A Perspective on the Development of AutoML Approach

Predictive modeling is the process of creating a mathematical model that is used to forecast or predict the likelihood of future events or values based on available data and known relationships of this data. It is used in various fields, including business, finance, marketing, economics, science, and others.

Predictive modeling requires data processing and analysis, selection and configuration of appropriate machine learning algorithms and methods, training the model on historical data, and evaluating its performance on new data. The goal is to develop a model that provides accurate and reliable predictions based on the available data.

Predictive models can be applied to various tasks such as forecasting sales, product demand, financial performance, market prices, customer behavior, and others. They can be used for decision making, planning, business process optimization and providing strategic advice.

The predictive modeling process has evolved significantly over time, primarily due to the digital revolution. One of the key enabling factors of the digital revolution is the ability to process and store large amounts of data. With the advent of powerful computing systems and data storage technologies, it has become possible to work with massive datasets that were previously inaccessible or challenging to process.

Due to technological limitations and data processing availability, in the past, different programs and tools were required for each step in the modeling process, each performing specific functions. Here are some of them:

1. Data preparation programs: At the beginning of the modeling process, data pre-processing was required, including removal of outliers, filling in missing values, scaling and transformation of variables. For these purposes, various programs have been used and are still being used, such as Microsoft Excel, Python with the Pandas and NumPy libraries, or specialized tools for data preprocessing.
2. Programs for feature selection and feature engineering: Creating new features or selecting the most significant features from the original data also required the use of specialized programs. These could be machine learning tools such as scikit-learn or TensorFlow, or specialized feature engineering tools such as Featuretools or tsfresh, but more often features were created manually from formulas or code. Feature generation is a key aspect in the field of machine learning that attracts particular attention from data analysts. Numerous scientific publications are dedicated to this topic, which indicates its importance and relevance. Developing software solutions for feature generation is a popular subject of research, as it has a significant impact on the quality and effectiveness of the machine learning process.
3. Programs for working with variables: Various programs and tools for statistical data analysis, such as SPSS, SAS, were used to transform the values of variables and reduce the variance, as well as to measure the correlation between variables. These programs provided functionality for variable transformations such as standardization, normalization, binning, and other methods that helped reduce variance, smooth outliers, and prepare data for easier analysis. They also offered different methods for measuring inter-variable correlations, including Pearson correlation, Spearman correlation, and others.
4. Model building programs: Various machine learning algorithms such as logistic regression, random forest, gradient boosting and others were used to create predictive models. Previously, users often used specialized programs like SPSS Statistic, Loginom, MathCad, or libraries such as scikit-learn, XGBoost, TensorFlow or R to train and tune models. The files obtained from the previous stages were fed into these programs.
5. Programs for evaluating and comparing models: After training the models, it was necessary to evaluate their quality and compare the results. For this purpose, model evaluation metrics were used, such as the Mean Squared Error, coefficient of determination (R-squared), Accuracy and Recall, and others. Previously, users typically programmed the calculation of these metrics or used specialized programs to analyze models and compare results.
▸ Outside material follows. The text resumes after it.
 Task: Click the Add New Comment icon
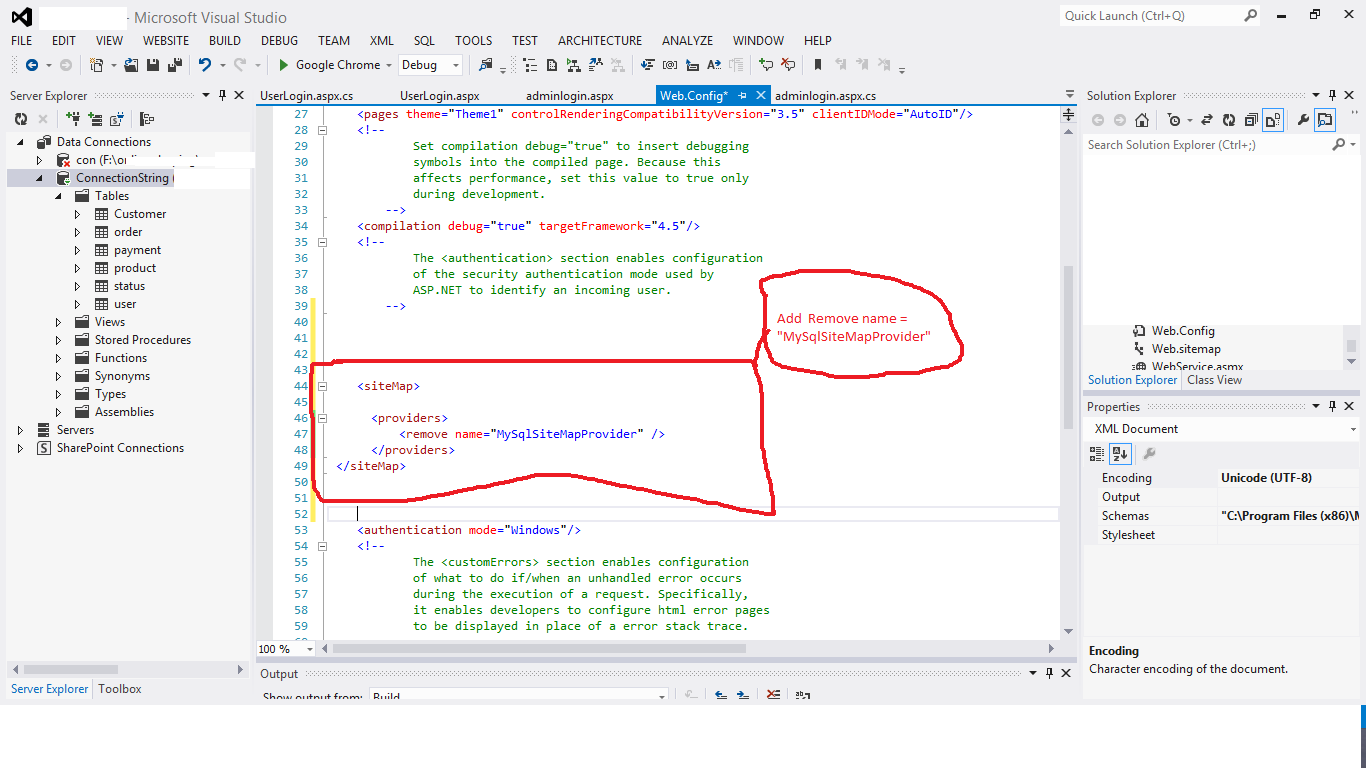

Thus, the user had to work with several programs and transfer data between them. This meant that the modeling process was a rather fragmented, complex and time-consuming process that required additional efforts to set up the environment and exchange data between programs, as well as specialized programming knowledge and skills in various software environments. In addition, it should be noted that these processes required significant computational resources, took all the available power and left no room for parallel execution of other tasks.
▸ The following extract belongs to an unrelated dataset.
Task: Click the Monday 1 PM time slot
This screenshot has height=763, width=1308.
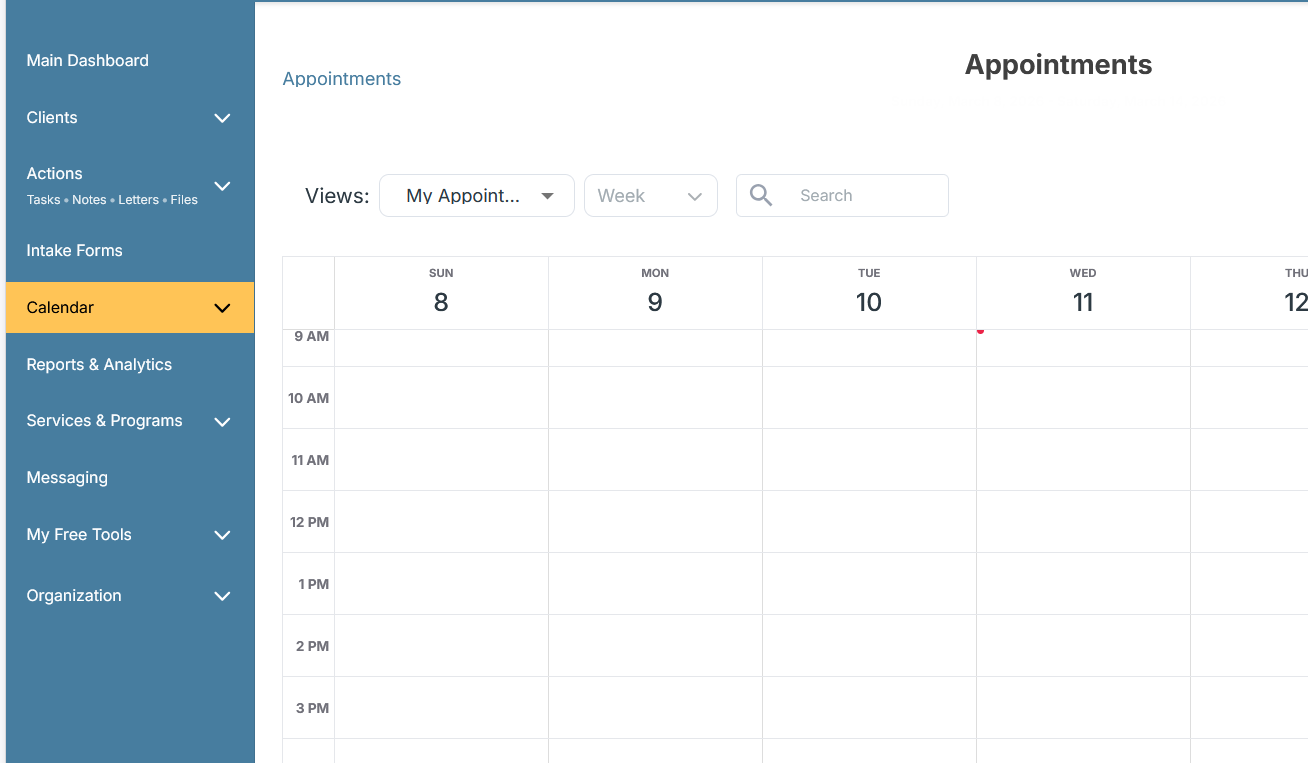Action: click(x=655, y=584)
Thus, for example, software manufacturers that offered desktop statistical packages are starting to implement the AutoML module in their analytics systems (Alteryx, KNIME, etc.); major server providers offer to use their computing power and cloud hosting for ML development (Amazon, Yandex, Google, etc.); as well as solutions, that offer AutoML in the cloud, emerged (Vertex AI, ANTAVIRA, etc.). Each manufacturer has its own vision and its own definition of AutoML.

One such development is the ANTAVIRA platform, created by a team of data analysts and programmers who were engaged in predictive modeling using all of the above tools. Within the framework of this platform, its own approach to the process of automated machine learning has been developed, which, according to the developers, contains the necessary functionality to automate routine tasks and to reduce the amount of manual work, as well as to improve the quality of model building.

AutoML in the ANTAVIRA platform is achieved by combining all the stages of modeling for a variety of targets into a single chain and setting them up with the help of a “single window”. At the same time, the created technology makes it possible to simultaneously run an unlimited number of counts with the same or different settings for the desired number of targets without sample size restrictions. In addition, the developers have focused on the economic component, which allows to reduce your own costs.